The Old-Time Herald Volume 9, Number 3

Feature
Bob Bovee and Gail Heil –For Old Time’s Sake
By Lyle and Elizabeth Lofgren

It’s a mild summer evening, awash in golden light at the Arboretum, a landscape display park west of Minneapolis. A breeze is blowing mosquitoes away. Bob Bovee and Gail Heil set up their sound system at the base of a grassy natural amphitheater. Families, who had mainly brought their children to view horse-size wooden insect sculptures, are drawn to their underpublicized appearance like iron filings to a magnet. Arriving from all directions, pushing prams, unfolding blankets and camp chairs, they settle themselves on the grassy hill before the stage.

Bob and Gail introduce themselves, say a few words about the music, then launch into a one-hour set of fiddle tunes, cowboy songs, and old numbers such as Charlie Poole’s “Goodbye, Miss Liza” and the Carolina Buddies’ “Otto Wood.” Bob plays guitar and racked harmonica while Gail plays fiddle or clawhammer banjo, and either they take turns singing, or Gail sings harmony on duets. As a rare treat, she’ll cast a spell singing an unaccompanied ballad.

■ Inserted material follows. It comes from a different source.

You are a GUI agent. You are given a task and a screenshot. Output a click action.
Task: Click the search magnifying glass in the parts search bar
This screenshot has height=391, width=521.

Years of experience and their love of the music is enough to beguile an audience who has never heard this time-warped music before. The children begin to dance like animated ribbons, congregating in front of the stage, their bare legs and arms keeping time while younger brothers and sisters roll down the hillside again and again.

A couple of the girls in front are not dancing, only swaying a bit, enthralled to watch the smooth rhythms of Gail’s bow arm and hear music that isn’t selling anything but enjoyment. Perhaps one of them will be the next Gail. She was a city girl, after all, in St. Louis, Missouri. Her family wasn’t particularly musical, with the exception of a grandfather who played “Redwing” on a concertina. Young Gail played Stephen Foster tunes on a harmonica before she started classical piano lessons, sang in school choruses, and fooled around with a baritone ukulele. Long after the piano lessons, she took guitar lessons from Kevin Kegin, who is also a fiddler. Intrigued by music that had to be learned by ear rather than from a page, she checked out an RCA LP album from the library, Early Rural Stringbands, and was smitten with the likes of the Shelor Family’s “Big Bend Gal” and “Salty Dog Blues” by the Allen Brothers. “I immediately recognized the intensity and honesty in the music,” she says. “It was from another planet, but I loved it.”

Traditional music grabbed Gail in a sudden epiphany, but it casually sauntered up to Bob after several generations of groundwork. Born in Bellevue, Nebraska, a small town on the Missouri River, he spent as much time as he could with his grandfather, Bud Mason, a horse trader and retired horse teamster. Bob says, “My grandparents loved old-time music, taking me to fiddle contests and taverns where there was fiddle and guitar music. Dicie Mason, my grandmother, was born in Clay County, Missouri, just down the road from the Jesse James place. Her grandfather, a Civil War veteran, loved to play the fiddle and drink whiskey. Her mother also played fiddle. Grandma herself played some mandolin and harmonica and sang the old-time songs unaccompanied. She especially liked cowboy and train wreck songs but also sang ballads, sacred songs, and sentimental numbers. My uncle, Herman Lienemann, also sang unaccompanied and favored hobo and cowboy songs, humorous ditties and recited poems; many learned from the little magazine, Captain Billy’s Whiz Bang. My grandpa played some tenor banjo and my dad the harmonica.”